Na tentativa de sair das cordas, e de olho em parcela do fundo multilateral de U$ 19 bilhões disponibilizado, o governo assinou tratado em que se compromete a reverter o desmatamento até 2030. O pacto envolve mais de 100 países, que, juntos, somam 85% das florestas do planeta. De novo, o problema do governo é a prática, mais do que o discurso. Cerca de 76% dos gases de efeito estufa emitidos no Brasil vêm do fogo nas florestas. Um cenário que se observa dos satélites e nas páginas do relatório anual do Pnuma, o Programa das Nações Unidas para o Meio Ambiente, segundo o qual o Brasil é, dentre as 20 maiores economias do mundo, o único país que andou para trás no combate às emissões de gases de efeito estufa em 2020.
Na opinião do senador Jean Paul Prates (PT-RN), que também participa da Cúpula do Clima, a realidade do desmatamento na Amazônia derruba a imagem do país no mundo e ajuda a responder por quê Bolsonaro não é bem-vindo no exterior.

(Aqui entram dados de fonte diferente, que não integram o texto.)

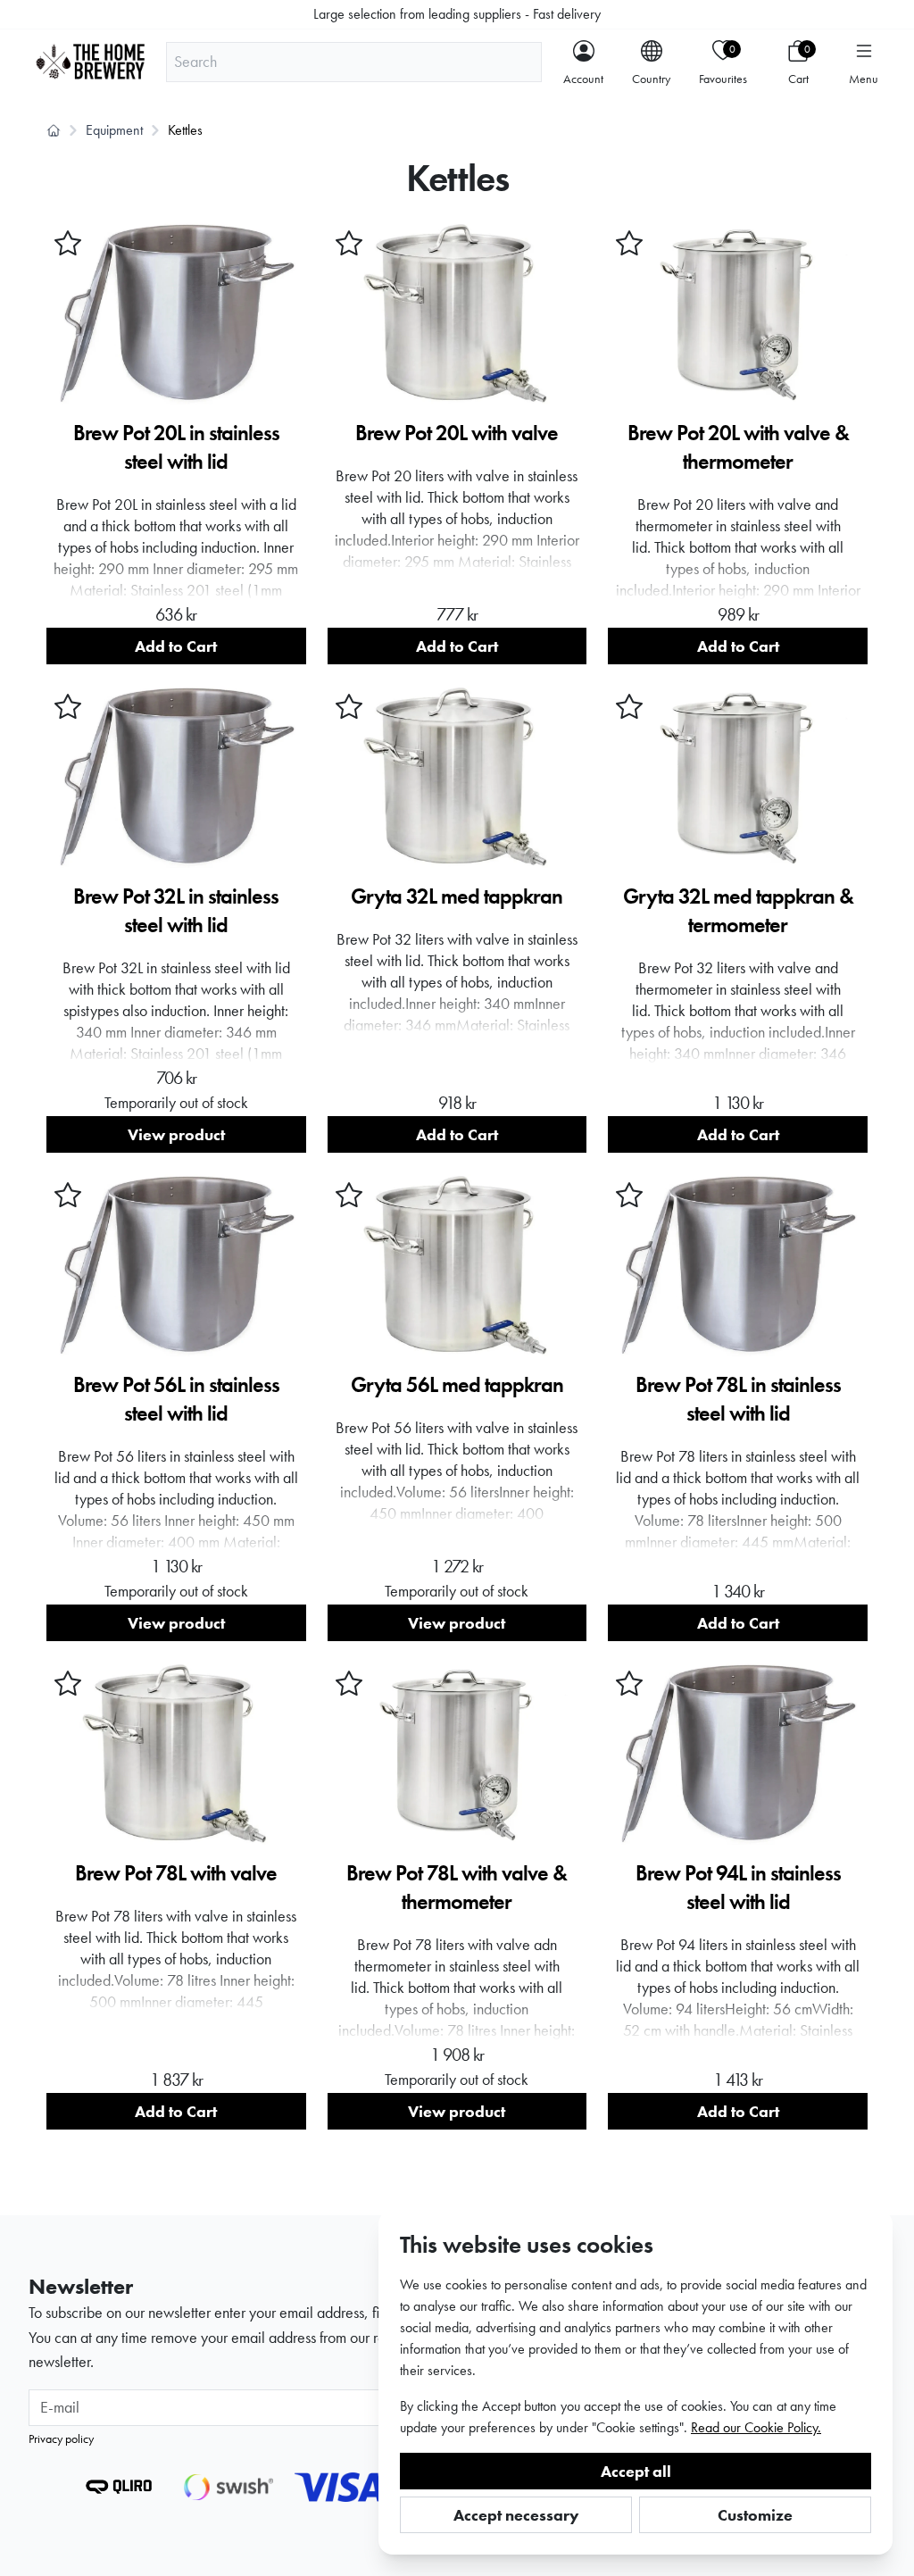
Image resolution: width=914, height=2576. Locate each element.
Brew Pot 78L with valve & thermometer (456, 1887)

De fato, a derrubada dessa floresta cresceu 7% em agosto de 2021 em comparação com o mesmo mês no ano passado, segundo o Imazon, o Instituto do Homem e Meio Ambiente da Amazônia. “Isso tudo é resultado direto da política criminosa de Bolsonaro”, critica Jean Paul Prates.
Outro acordo fechado pelas nações na COP 26, à exceção de China, Índia e Rússia, é o que reduz a emissão de gás metano, segundo maior poluente do planeta e potencialmente mais perigoso para o aquecimento global que o gás carbônico. O Brasil assinou o acordo, a reboque do voto e da pressão norte-americanos. Nesse caso, não existem metas individuais fixadas, apenas a previsão de corte coletivo de 30% até 2030. No Brasil, o maior responsável pelas emissões desse gás é a agropecuária.

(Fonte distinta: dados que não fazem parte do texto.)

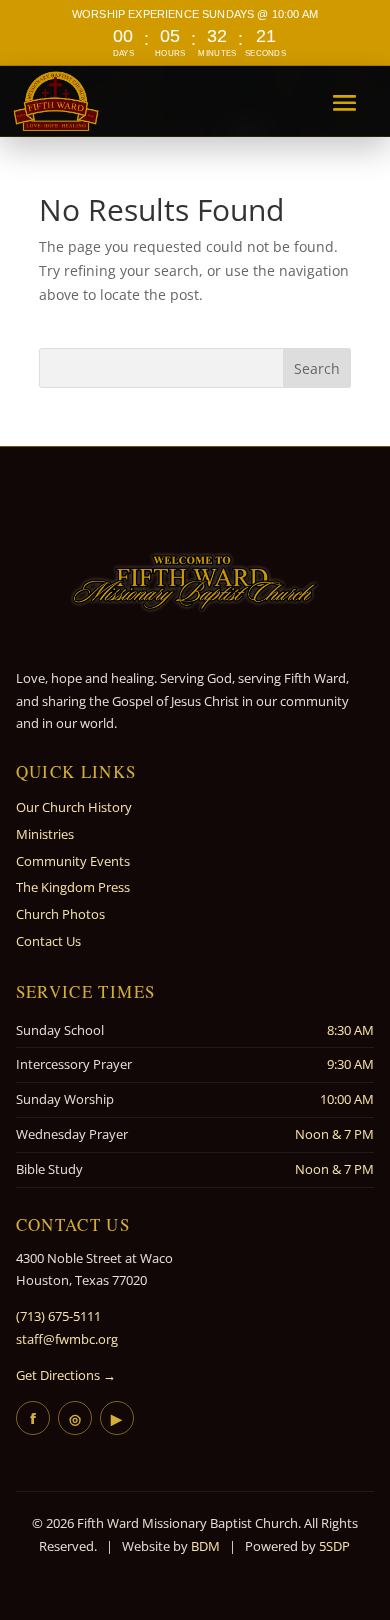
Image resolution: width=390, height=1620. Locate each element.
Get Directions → (66, 1375)
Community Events (73, 861)
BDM (205, 1546)
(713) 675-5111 (58, 1316)
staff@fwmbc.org (67, 1339)
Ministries (45, 834)
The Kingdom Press (73, 887)
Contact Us (48, 941)
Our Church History (74, 807)
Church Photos (60, 914)
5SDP (334, 1546)
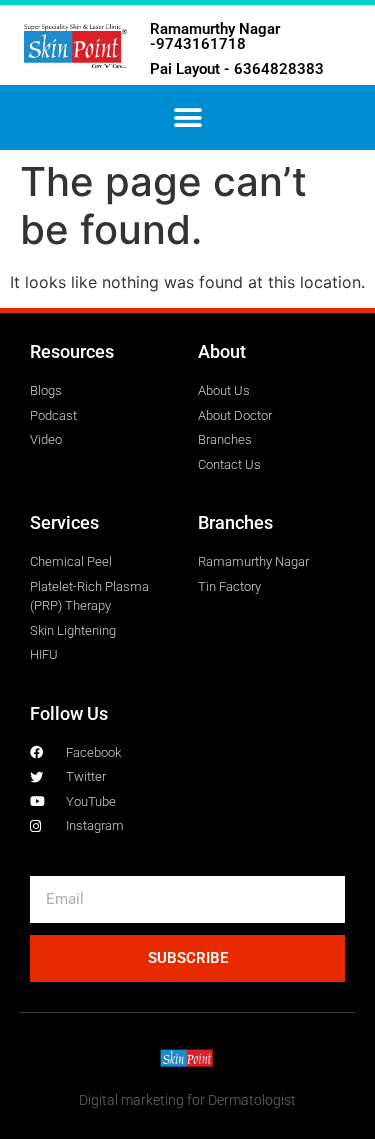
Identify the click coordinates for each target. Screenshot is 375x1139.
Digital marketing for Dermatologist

Também presentes em Glasgow, empresários que representam cerca de 50% do PIB nacional cobram do governo como o país irá atingir a neutralidade de emissões até 2050. Querem saber detalhes do plano e das métricas utilizadas por Bolsonaro para anunciar tal meta. Mas o silêncio de Bolsonaro e seus auxiliares sobre como vão cumprir tais promessas mantém o mundo em estado de desconfiança; e o Brasil, isolado nas grandes cúpulas.

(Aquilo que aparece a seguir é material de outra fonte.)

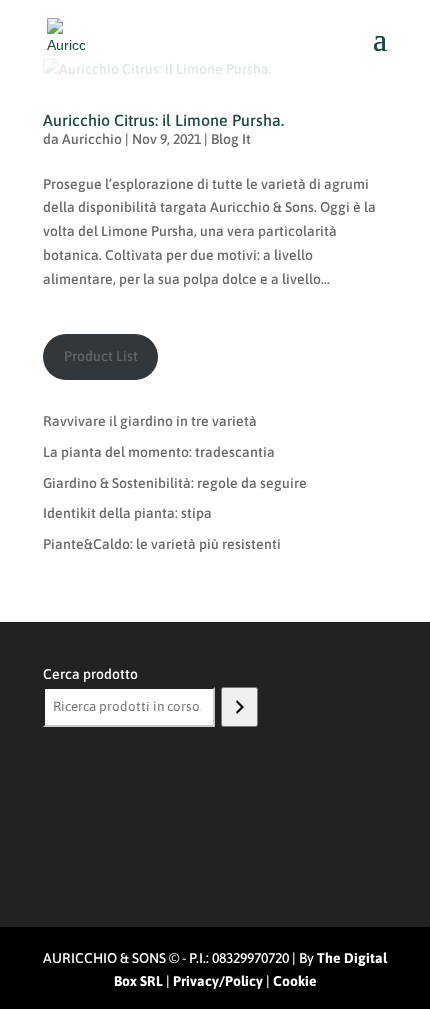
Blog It (231, 139)
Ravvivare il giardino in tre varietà (150, 421)
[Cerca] (239, 707)
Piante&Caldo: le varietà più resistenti (162, 544)
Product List (101, 356)
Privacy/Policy (218, 981)
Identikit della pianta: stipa (127, 513)
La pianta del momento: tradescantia (159, 452)
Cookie (295, 981)
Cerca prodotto (90, 674)
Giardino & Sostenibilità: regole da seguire (175, 483)
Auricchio (92, 139)
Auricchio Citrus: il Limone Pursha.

A resposta que o planeta quer ouvir veio de outra voz. Em entrevista à TV TRT World, da Turquia, que foi ao ar no último sábado, o ex-presidente Luiz Inácio Lula da Silva defendeu as vantagens que o país pode obter com a economia verde: “nós queremos efetivamente dizer ao mundo inteiro: não precisamos desmatar a Amazônia para plantar soja ou criar gado, o Brasil tem terras incomensuráveis para plantar sem precisar derrubar. O que nós precisamos é convencer a sociedade de que a floresta em pé, ela pode ser mais rentável para o desenvolvimento do Brasil do que a floresta tombada”.